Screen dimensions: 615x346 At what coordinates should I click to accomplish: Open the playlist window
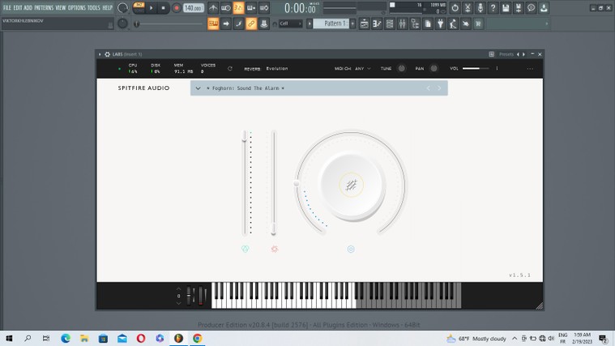pos(365,23)
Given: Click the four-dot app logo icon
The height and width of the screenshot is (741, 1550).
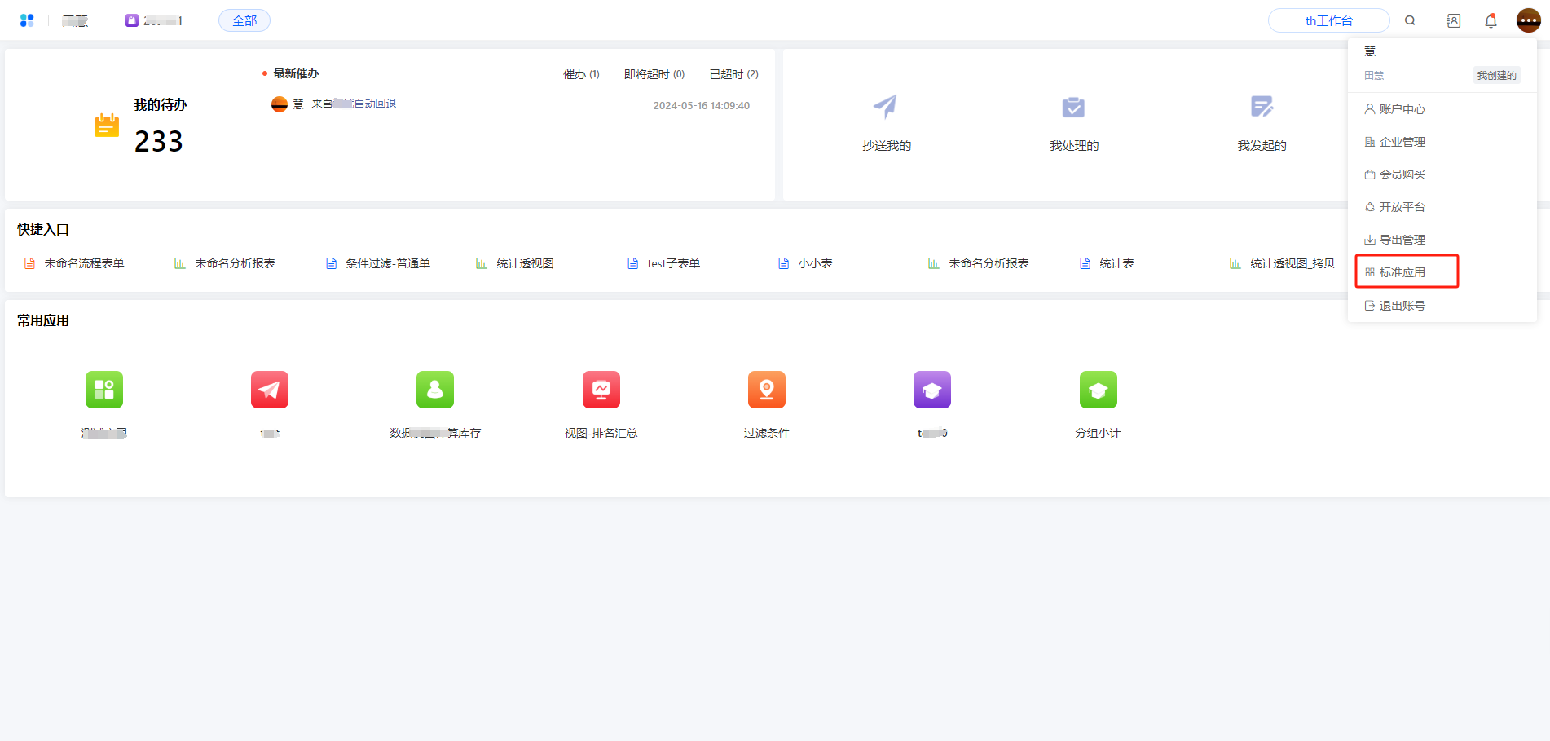Looking at the screenshot, I should (27, 20).
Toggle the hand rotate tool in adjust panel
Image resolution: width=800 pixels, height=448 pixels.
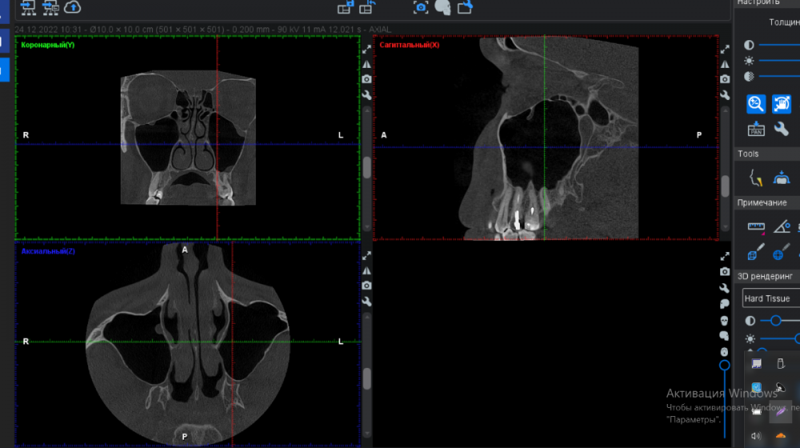[782, 103]
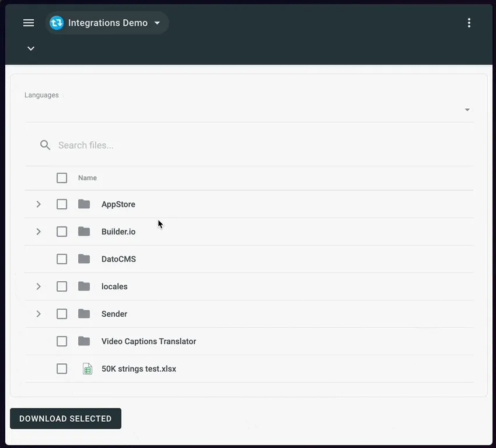
Task: Click the locales folder icon
Action: tap(84, 286)
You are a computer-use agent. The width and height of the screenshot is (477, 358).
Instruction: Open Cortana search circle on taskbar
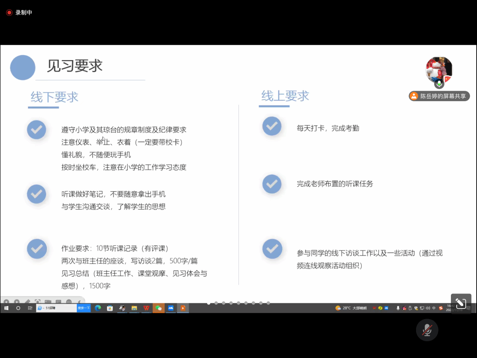click(18, 308)
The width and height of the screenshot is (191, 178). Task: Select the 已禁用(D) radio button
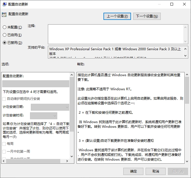tap(4, 42)
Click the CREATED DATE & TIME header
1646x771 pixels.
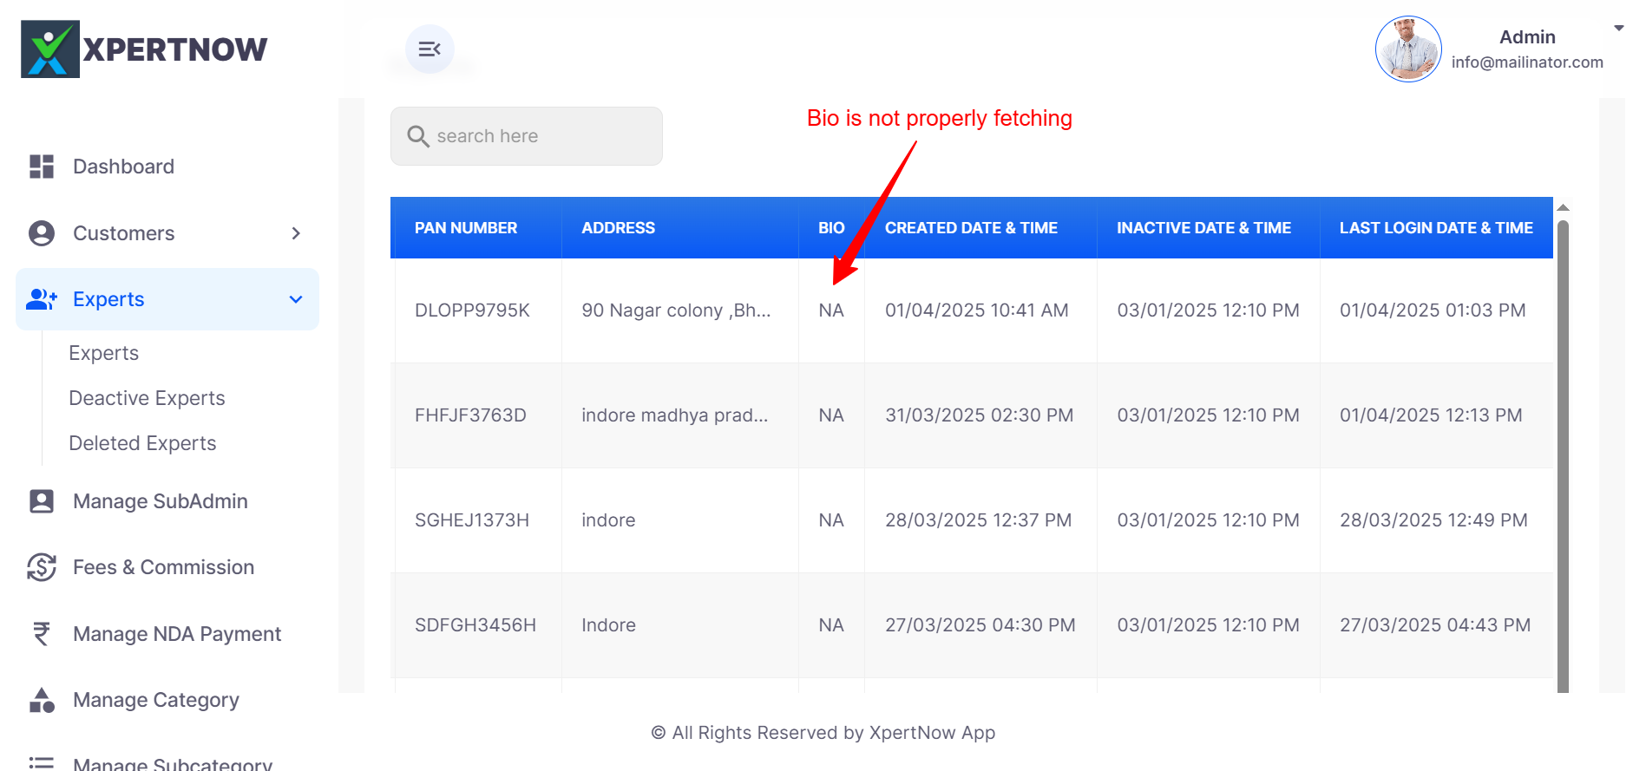971,228
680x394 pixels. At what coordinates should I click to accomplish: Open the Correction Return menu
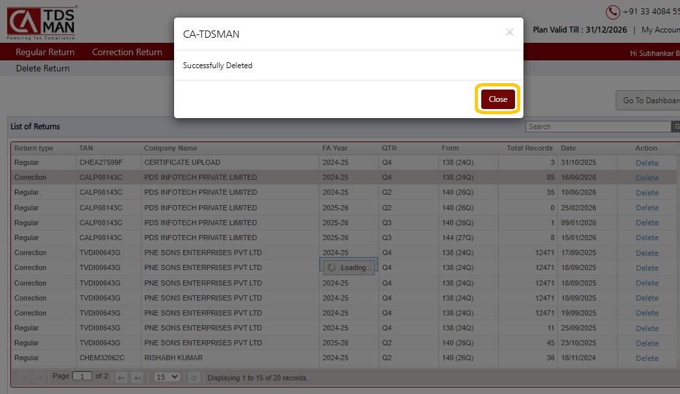point(127,52)
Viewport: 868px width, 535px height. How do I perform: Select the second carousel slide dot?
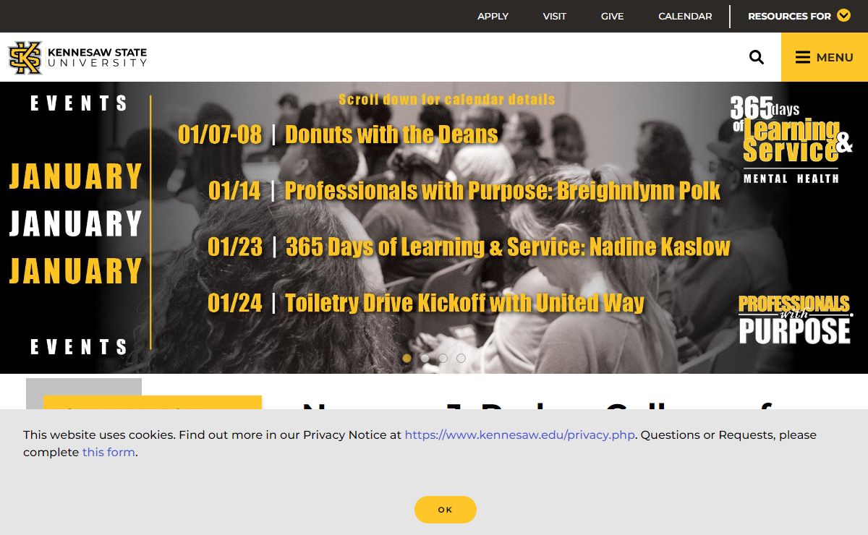[425, 358]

********************

Goal
Reproduce all of the records above word for word, leaving out the pictures.

Correct response
Screen dimensions: 615x346 At what coordinates should I click to accomplish: Open the playlist window
pos(365,23)
Given: Click the four-dot app logo icon
The height and width of the screenshot is (741, 1550).
Looking at the screenshot, I should (27, 20).
Toggle the hand rotate tool in adjust panel
Image resolution: width=800 pixels, height=448 pixels.
[782, 103]
Task: Click the locales folder icon
Action: tap(84, 286)
You are a computer-use agent. The width and height of the screenshot is (477, 358).
Instruction: Open Cortana search circle on taskbar
click(18, 308)
The width and height of the screenshot is (191, 178). Task: Select the 已禁用(D) radio button
tap(4, 42)
Click the CREATED DATE & TIME header
1646x771 pixels.
971,228
680x394 pixels. At what coordinates should I click to accomplish: Open the Correction Return menu
point(127,52)
Viewport: 868px width, 535px height. How do I perform: Select the second carousel slide dot?
[425, 358]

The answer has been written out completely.